* **Work order**
Counting the line with "Richard Fabb (110, 1127)" as the last one, copy out the lines of the data exactly from the first onward.
BEGIN Provided records
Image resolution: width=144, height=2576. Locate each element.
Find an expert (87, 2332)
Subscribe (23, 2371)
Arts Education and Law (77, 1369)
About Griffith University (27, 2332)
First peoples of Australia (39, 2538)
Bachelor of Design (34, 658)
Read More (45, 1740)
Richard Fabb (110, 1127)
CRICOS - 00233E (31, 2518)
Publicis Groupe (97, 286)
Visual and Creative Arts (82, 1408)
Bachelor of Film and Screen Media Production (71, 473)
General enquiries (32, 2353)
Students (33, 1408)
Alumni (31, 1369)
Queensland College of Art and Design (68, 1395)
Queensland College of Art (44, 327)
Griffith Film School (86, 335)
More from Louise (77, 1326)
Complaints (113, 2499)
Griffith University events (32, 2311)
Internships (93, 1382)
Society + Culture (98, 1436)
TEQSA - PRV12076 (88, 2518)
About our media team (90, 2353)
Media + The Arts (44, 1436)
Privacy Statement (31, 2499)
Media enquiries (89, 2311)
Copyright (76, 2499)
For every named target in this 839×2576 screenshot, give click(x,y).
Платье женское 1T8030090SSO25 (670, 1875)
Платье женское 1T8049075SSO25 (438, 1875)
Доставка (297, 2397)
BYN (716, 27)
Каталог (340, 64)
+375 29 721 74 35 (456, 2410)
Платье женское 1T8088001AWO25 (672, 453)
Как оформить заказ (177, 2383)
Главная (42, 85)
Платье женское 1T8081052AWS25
END Provided records
* **Your response**
Image resolution: width=144, height=2576. Locate each element.
Find an expert (87, 2332)
Subscribe (23, 2371)
Arts Education and Law (77, 1369)
About Griffith University (27, 2332)
First peoples of Australia (39, 2538)
Bachelor of Design (34, 658)
Read More (45, 1740)
Richard Fabb (110, 1127)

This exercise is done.